Pakistan has told the U.N. Security Council that fundamental sources of insecurity in Afghanistan lie inside, not outside, given the fact that more than 20 terrorist organizations operate in that war-torn country.
“The Afghan government would be better advised to focus more seriously on its persisting challenges and embark on a course correction,” Ambassador Maleeha Lodhi, Pakistan’s permanent representative to the UN, said during a debate on the situation in Afghanistan.
Rejecting Afghan Foreign Minister Salahuddin Rabbani’s insinuations that terrorism and violent extremism in Afghanistan were allegedly the product of Pakistan’s long-standing policy of keeping Afghanistan unstable, she said her country has a “vital stake” in building peace and security in the neighbouring nation.
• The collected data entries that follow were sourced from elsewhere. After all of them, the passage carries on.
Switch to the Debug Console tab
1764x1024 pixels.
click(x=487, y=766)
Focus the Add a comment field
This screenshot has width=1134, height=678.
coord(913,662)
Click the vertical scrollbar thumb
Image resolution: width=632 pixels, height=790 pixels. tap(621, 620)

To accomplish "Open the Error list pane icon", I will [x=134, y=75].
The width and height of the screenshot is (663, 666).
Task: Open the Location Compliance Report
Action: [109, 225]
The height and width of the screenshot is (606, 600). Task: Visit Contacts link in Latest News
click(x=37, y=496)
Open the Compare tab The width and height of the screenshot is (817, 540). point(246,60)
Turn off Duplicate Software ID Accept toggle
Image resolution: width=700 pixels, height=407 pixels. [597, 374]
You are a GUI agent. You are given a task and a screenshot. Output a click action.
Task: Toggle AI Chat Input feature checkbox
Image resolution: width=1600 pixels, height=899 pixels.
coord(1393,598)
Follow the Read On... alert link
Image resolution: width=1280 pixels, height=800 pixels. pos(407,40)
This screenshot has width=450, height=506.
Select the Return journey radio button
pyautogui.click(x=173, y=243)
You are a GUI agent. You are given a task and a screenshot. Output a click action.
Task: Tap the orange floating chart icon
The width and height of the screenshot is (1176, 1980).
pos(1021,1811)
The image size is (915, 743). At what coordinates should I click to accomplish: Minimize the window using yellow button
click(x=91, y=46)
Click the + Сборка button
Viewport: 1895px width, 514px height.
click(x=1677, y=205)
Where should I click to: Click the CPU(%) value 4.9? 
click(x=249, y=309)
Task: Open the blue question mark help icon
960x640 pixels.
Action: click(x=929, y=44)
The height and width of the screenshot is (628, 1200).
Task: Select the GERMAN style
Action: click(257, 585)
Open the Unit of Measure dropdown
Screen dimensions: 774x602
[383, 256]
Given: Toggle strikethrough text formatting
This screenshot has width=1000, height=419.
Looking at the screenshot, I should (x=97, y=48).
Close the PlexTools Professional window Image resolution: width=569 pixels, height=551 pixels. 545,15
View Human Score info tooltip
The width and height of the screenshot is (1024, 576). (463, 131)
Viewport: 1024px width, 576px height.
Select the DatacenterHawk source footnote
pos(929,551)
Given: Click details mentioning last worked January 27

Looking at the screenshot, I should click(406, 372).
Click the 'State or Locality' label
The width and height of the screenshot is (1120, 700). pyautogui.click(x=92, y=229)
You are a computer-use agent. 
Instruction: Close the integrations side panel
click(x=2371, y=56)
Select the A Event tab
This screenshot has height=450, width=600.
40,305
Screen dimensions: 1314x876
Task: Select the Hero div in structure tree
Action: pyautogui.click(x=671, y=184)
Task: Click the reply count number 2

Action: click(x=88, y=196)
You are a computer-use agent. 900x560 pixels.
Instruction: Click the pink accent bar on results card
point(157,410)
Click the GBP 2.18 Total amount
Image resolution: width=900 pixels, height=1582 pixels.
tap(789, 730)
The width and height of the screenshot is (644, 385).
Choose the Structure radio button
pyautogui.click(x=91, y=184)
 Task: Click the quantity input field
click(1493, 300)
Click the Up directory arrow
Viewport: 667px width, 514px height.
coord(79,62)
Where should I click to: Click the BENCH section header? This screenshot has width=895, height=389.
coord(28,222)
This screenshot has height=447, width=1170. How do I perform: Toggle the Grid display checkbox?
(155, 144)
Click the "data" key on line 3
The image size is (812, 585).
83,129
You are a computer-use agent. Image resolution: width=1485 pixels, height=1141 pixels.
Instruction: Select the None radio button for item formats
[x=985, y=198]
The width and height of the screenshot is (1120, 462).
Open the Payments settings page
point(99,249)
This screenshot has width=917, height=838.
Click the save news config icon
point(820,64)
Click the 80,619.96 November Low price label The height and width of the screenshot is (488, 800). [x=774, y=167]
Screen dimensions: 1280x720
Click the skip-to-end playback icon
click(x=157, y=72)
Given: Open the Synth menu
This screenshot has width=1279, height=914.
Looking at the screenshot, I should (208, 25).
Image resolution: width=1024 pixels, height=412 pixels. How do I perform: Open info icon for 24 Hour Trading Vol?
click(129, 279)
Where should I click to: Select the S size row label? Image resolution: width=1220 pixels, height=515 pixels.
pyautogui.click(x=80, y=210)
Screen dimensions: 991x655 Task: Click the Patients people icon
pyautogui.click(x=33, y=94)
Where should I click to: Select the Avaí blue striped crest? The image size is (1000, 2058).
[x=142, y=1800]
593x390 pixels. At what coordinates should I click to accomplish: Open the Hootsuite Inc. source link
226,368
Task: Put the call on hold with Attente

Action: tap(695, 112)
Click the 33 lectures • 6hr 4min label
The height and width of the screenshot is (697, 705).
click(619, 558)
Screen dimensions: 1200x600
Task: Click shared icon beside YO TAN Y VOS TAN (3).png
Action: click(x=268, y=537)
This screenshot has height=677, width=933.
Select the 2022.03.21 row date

The Pakistani envoy said that Da’esh was expanding its reach, a worrying sign for Afghanistan, but also for its immediate neighbours, while pointing out that many of the more than 20 terrorist organizations operating in Afghanistan were conducting terrorist attacks inside Pakistan.
Wars and turmoil in Afghanistan over the past four decades had afflicted the region with extremism and terrorism, Ambassador Lodhi said, noting that Pakistan continued to bear the brunt. The flow of terrorists, narcotics and refugees had severely impacted the country and stunted its growth.
Pakistan had fought “a very successful war against terrorism”, having crushed and eliminated terrorists on its towns and cities, she said, recalling that some 27,000 civilians and soldiers had been martyred.